Following the conclusion of the season, the wrestling team was once again disbanded.

==== Wrestling academy ====

In 2020, Esteghlal and the Iran Wrestling Federation reached an agreement to establish a wrestling academy in addition to the club's professional team.

The academy was planned to operate at the Tofigh Jahanbakht Wrestling Hall, located within Shahid Shiroudi Sports Complex in Tehran.

=== Revival (2025–present) ===

After several years of inactivity, Esteghlal re-established both its freestyle and Greco-Roman wrestling teams in 2025. The freestyle team was based in Juybar, Mazandaran province, while the Greco-Roman team was established in Qom. The expansion formed part of the club's strategy to develop sporting activities outside Tehran.

The freestyle team was drawn into Group B of the Iranian Freestyle Wrestling Premier League, while the Greco-Roman team competed in Group A of the Iranian Greco-Roman Wrestling Premier League.

*Required actions*.
[1] Summarize the passage on Esteghlal's wrestling program in two sentences.
[2] Write a continuation of the passage on Esteghlal's wrestling program, starting right after its final sentence.
The listing that follows has no connection to the passage on Esteghlal's wrestling program.

*Data excerpts*.
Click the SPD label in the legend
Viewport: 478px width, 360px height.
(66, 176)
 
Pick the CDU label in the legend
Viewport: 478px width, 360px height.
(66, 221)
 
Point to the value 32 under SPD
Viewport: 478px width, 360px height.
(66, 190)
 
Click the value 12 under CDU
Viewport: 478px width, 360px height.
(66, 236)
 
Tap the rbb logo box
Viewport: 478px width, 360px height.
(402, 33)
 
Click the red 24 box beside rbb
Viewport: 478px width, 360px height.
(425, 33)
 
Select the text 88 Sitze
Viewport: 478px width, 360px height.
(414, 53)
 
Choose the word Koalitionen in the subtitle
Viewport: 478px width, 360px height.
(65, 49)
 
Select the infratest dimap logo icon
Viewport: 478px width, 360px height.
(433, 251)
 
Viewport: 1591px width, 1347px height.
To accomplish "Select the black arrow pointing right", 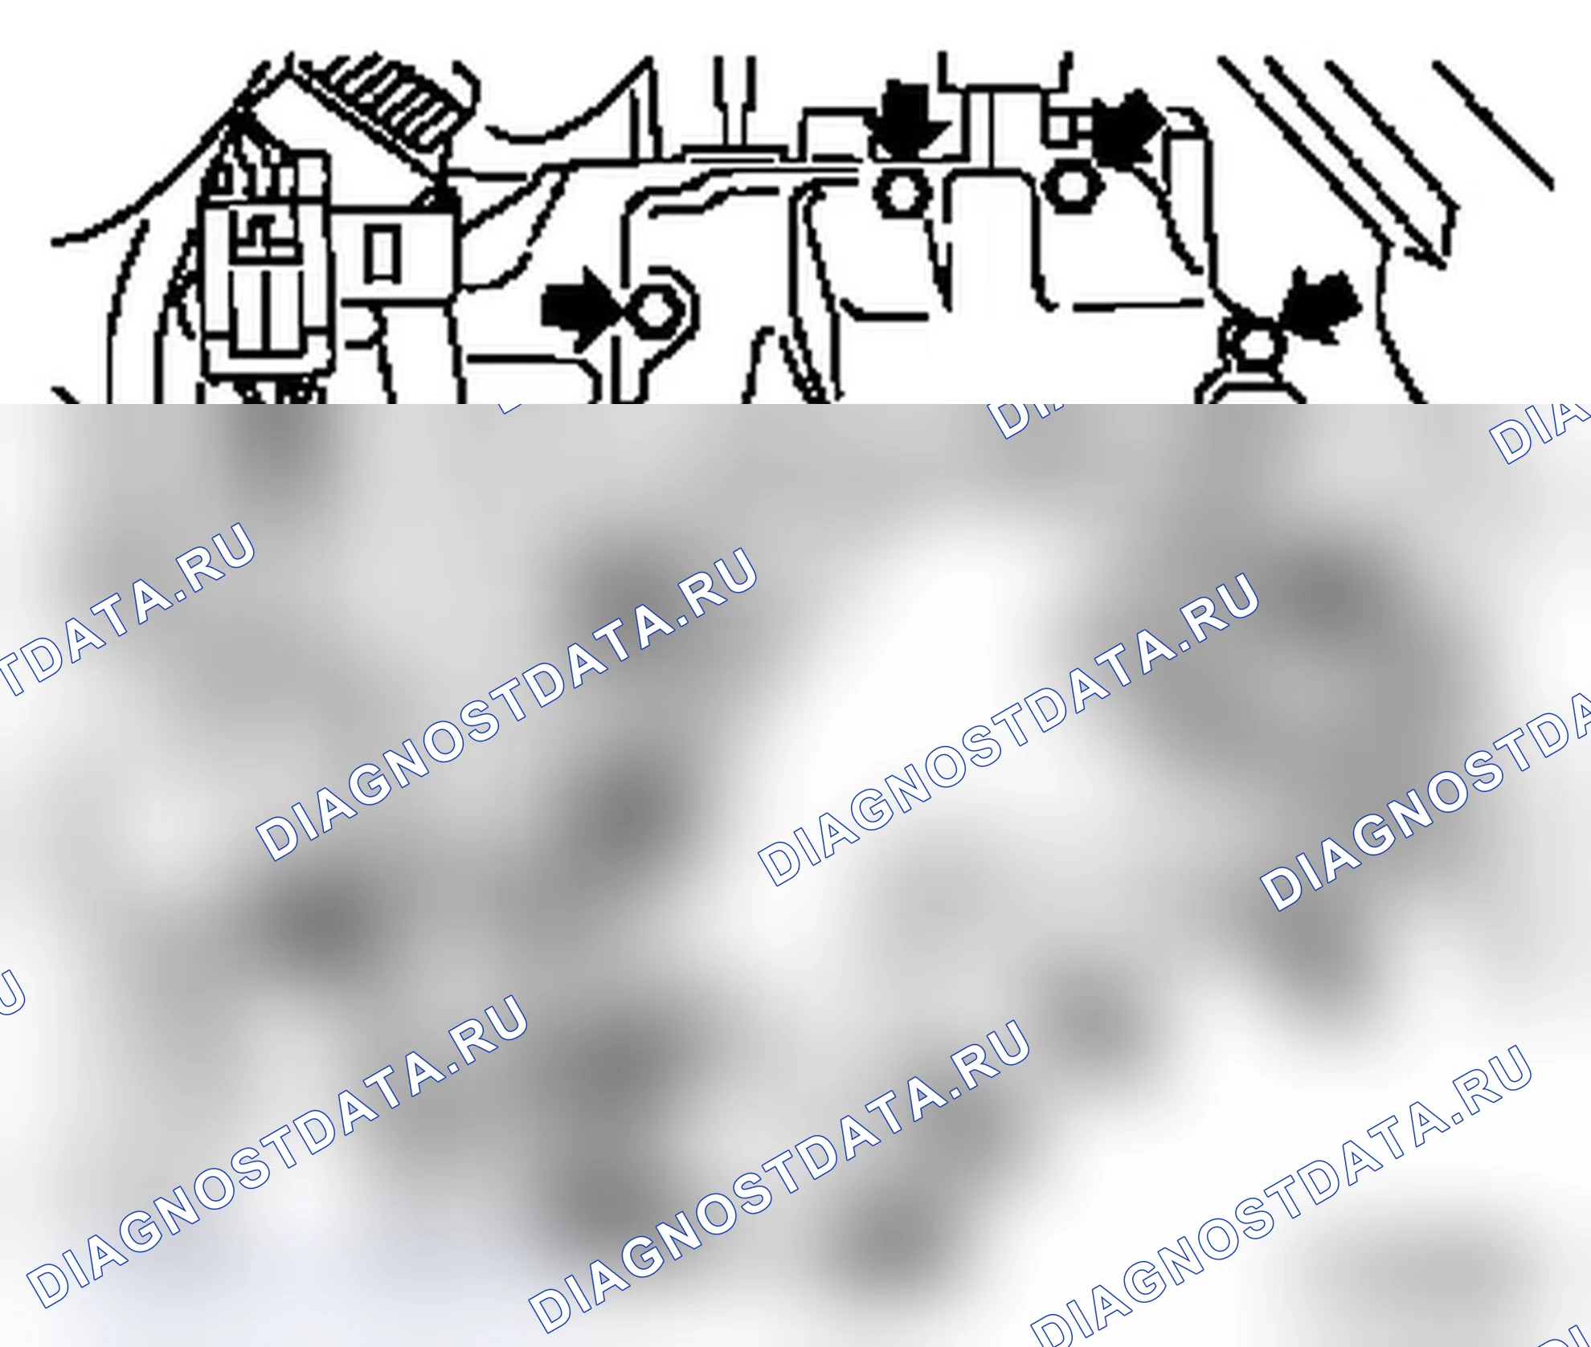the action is pyautogui.click(x=579, y=308).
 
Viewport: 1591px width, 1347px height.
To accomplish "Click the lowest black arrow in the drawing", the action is pyautogui.click(x=1318, y=309).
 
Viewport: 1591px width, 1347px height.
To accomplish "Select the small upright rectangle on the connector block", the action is pyautogui.click(x=382, y=254).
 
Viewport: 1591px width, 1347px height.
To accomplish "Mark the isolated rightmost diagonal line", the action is pyautogui.click(x=1493, y=125).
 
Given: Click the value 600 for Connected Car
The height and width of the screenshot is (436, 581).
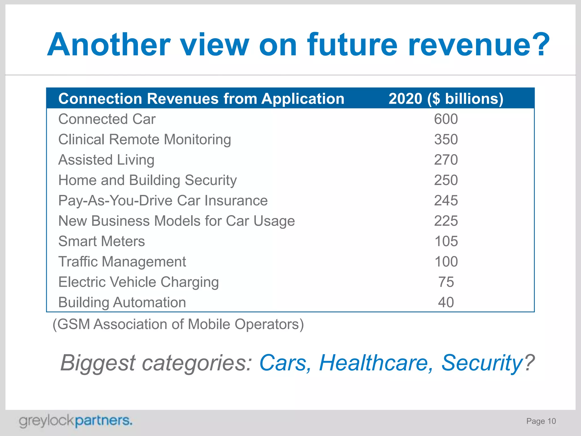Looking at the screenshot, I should pos(446,119).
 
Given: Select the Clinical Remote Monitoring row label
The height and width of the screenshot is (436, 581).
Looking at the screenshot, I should pos(144,139).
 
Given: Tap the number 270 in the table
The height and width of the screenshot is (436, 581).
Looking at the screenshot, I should pos(446,160).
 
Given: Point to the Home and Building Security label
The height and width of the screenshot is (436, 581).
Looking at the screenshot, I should pos(147,180).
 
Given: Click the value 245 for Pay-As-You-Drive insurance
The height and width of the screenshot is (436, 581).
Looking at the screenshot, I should pos(446,201).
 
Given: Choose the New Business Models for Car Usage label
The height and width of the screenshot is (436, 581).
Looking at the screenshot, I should pos(176,221).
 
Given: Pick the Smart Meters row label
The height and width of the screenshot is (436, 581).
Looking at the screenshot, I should pos(102,241).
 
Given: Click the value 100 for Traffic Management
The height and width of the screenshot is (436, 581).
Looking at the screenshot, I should pos(446,262).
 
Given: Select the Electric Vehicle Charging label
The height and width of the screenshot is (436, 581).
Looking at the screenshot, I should pos(138,282).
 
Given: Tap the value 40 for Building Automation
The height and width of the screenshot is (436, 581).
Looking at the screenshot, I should pos(446,302).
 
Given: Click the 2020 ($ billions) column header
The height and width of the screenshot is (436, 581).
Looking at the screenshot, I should pos(446,99).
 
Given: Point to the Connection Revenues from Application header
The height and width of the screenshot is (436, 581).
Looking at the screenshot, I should pos(201,99).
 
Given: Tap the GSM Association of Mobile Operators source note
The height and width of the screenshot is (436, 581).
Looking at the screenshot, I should pos(178,324).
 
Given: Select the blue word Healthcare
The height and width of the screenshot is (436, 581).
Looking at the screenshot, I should pos(376,363).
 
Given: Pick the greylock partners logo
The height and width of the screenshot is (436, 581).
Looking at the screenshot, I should pos(75,421).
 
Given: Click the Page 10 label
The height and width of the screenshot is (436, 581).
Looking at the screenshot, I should pos(541,421).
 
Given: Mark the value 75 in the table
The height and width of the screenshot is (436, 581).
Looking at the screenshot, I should pos(446,282).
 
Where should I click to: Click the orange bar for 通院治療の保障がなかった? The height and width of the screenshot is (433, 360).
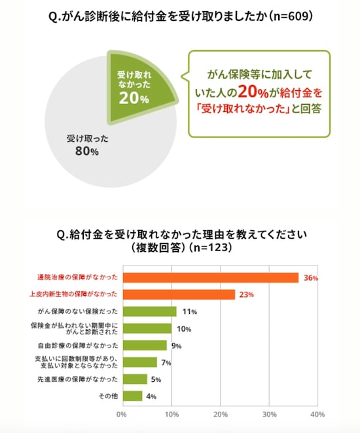[x=210, y=277]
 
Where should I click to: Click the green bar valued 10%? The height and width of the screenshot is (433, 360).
[x=146, y=328]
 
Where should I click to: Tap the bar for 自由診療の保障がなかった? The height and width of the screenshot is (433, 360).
[x=143, y=345]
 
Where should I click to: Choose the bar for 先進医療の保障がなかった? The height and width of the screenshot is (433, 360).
[x=134, y=379]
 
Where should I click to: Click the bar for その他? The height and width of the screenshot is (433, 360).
[x=131, y=396]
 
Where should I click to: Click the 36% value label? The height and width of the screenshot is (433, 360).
[x=310, y=278]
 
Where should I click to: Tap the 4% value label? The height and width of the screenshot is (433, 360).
[x=151, y=396]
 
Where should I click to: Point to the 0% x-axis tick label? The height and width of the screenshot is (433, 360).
[x=121, y=414]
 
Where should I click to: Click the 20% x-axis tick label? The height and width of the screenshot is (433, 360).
[x=219, y=414]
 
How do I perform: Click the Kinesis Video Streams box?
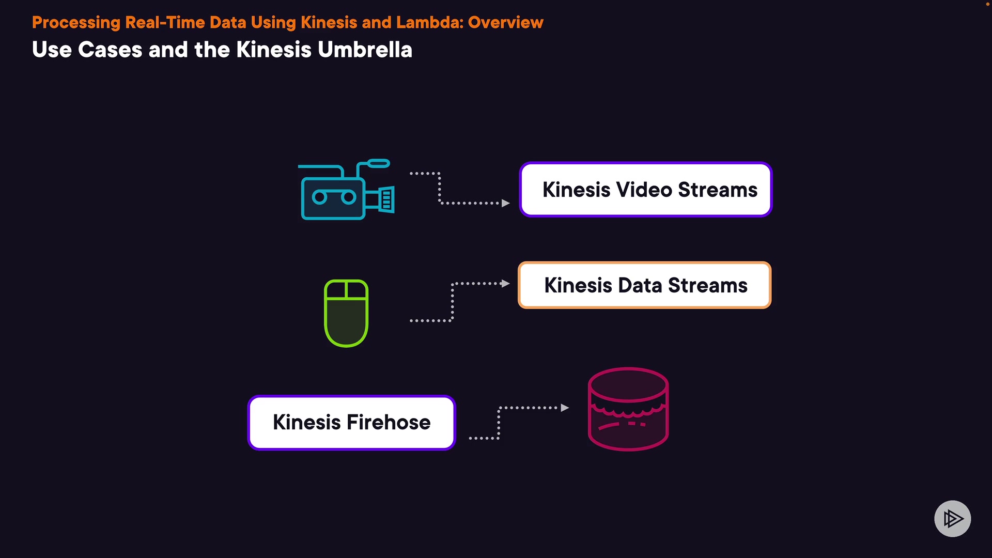click(x=645, y=190)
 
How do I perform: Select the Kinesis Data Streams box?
click(x=644, y=285)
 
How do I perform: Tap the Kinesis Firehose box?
click(x=351, y=423)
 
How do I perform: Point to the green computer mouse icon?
click(x=346, y=313)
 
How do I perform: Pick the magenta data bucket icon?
click(x=628, y=409)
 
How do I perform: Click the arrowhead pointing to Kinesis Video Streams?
click(x=506, y=203)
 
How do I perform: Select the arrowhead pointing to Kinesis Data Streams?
click(x=505, y=284)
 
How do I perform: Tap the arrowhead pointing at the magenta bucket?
click(x=565, y=408)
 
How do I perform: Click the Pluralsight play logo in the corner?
click(x=952, y=518)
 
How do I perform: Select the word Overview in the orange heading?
click(x=505, y=23)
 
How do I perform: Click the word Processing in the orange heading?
click(x=76, y=23)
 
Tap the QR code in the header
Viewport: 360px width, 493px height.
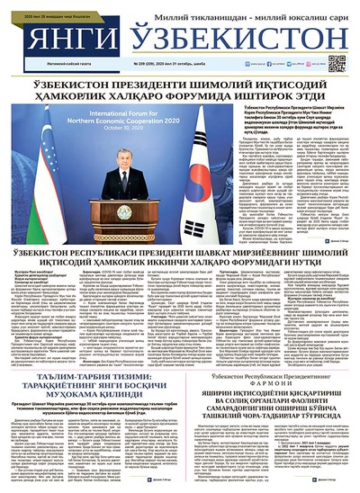(x=337, y=63)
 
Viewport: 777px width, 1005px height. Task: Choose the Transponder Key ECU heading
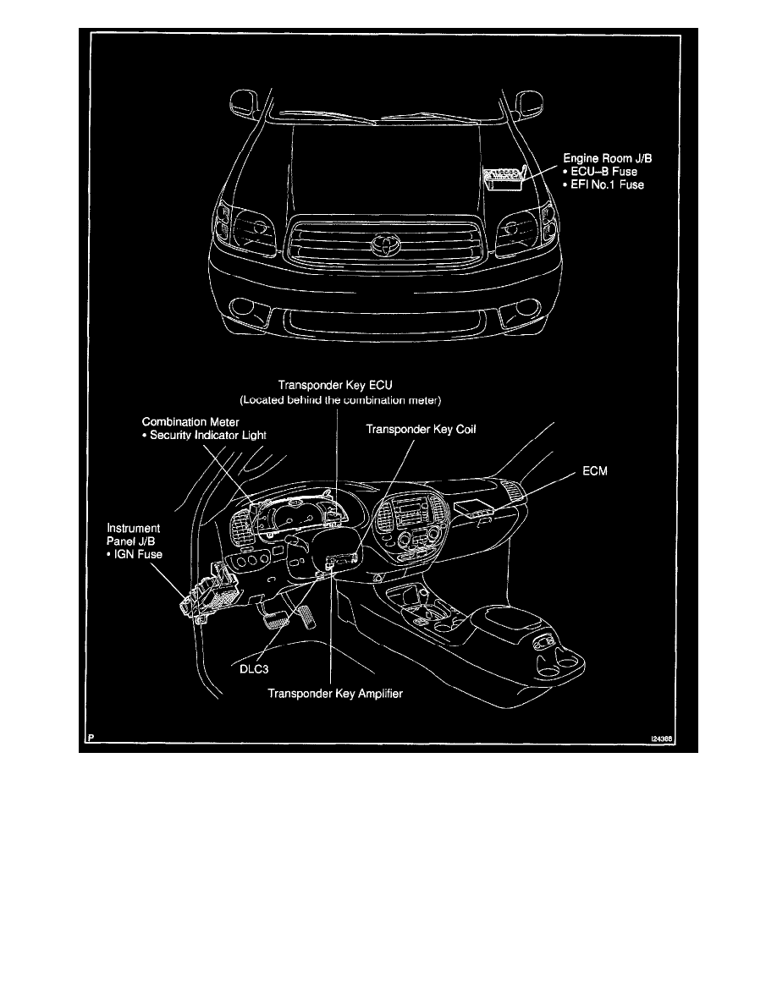point(336,383)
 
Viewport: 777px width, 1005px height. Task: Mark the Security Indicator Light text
point(207,435)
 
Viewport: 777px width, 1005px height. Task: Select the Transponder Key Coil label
point(421,430)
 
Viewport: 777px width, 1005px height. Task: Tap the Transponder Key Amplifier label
point(335,694)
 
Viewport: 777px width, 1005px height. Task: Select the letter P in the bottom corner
point(89,739)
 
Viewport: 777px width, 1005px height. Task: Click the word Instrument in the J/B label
point(126,527)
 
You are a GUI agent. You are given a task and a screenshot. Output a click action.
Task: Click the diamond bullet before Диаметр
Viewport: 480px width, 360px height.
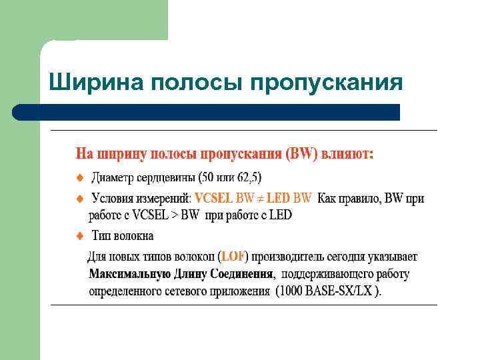(x=79, y=177)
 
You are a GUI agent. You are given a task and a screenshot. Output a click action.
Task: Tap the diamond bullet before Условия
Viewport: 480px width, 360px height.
(x=79, y=198)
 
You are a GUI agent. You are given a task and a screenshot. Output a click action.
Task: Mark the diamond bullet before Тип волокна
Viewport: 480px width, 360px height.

*Responses*.
[1] After a season ended, Esteghlal's wrestling team was disbanded again, and in 2020 the club and the Iran Wrestling Federation agreed to set up a wrestling academy planned to operate at the Tofigh Jahanbakht Wrestling Hall in Tehran. In 2025 the club re-established its freestyle team in Juybar and its Greco-Roman team in Qom, placing them in Group B and Group A of their respective Iranian Premier Leagues.

[2]
Before the start of the season, Esteghlal strengthened its freestyle squad by signing several international wrestlers, including Ibragim Kadiev, Ahmad Idrisov and Shamil Mamedov of Russia.

The freestyle team advanced to the championship final after defeating Kheybar Khorramabad in the semi-finals. In the final, Esteghlal was defeated 6–4 by Bank Shahr and finished as runners-up in the league.

The Greco-Roman team, coached by Rouhollah Mikaeili, won the Iranian Greco-Roman Wrestling Premier League title during the same season.

== Head coaches ==

The first head coach of Esteghlal's modern wrestling team was Reza Yazdani, who was appointed in August 2020 ahead of the club's return to the Iranian Freestyle Wrestling Premier League. He guided the team to a runners-up finish before leaving the club at the end of the season.

Following the re-establishment of the wrestling section in 2025, Komeil Ghasemi was appointed head coach of the freestyle team, while Rouhollah Mikaeili took charge of the club's Greco-Roman team.

== Season-by-season record ==

=== Freestyle wrestling ===

Season-by-season record (Freestyle)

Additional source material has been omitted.